Truth In Data

Spring 2015, Columbia University

David M. Blei

Day/Time: Mondays, 10:10AM-12:00PM
Location: SSW 1025

Course Description

This is a seminar course about how to develop probabilistic models to analyze complex data sets. We will explore two aspects of probabilistic modeling, model checking and causality.

In the (prerequisite) course Foundations of Graphical Models, students learned how to develop probabilistic models tailored to a problem at hand, and how to derive efficient algorithms for computing about those models. Here we ask: what next?

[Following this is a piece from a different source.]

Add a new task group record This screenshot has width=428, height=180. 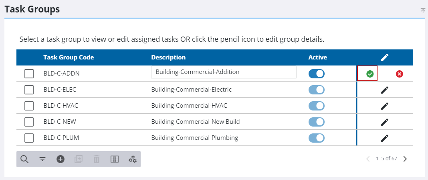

The first subject will be model checking. In model checking we want to measure the fidelity between our model and our data, understand in which ways the model works and in which ways it fails. This guides the iterative nature of practical model building, where we repeatedly build and refine a probabilistic model to solve a problem using data. Checking our model is crucial to this process. The circle of ideas we will study with relates to goodness-of-fit tests, Bayesian-Frequentist compromises, cross validation, exploratory data analysis, and even the philosophy of science.

The second subject is causality. Many of the questions that we would like to answer about a data set are ultimately causal questions, that is, questions about the effect of one variable on another or counterfactual questions of "what if". For example:

Does a drug work?
Will this recommendation system lead to more clicks?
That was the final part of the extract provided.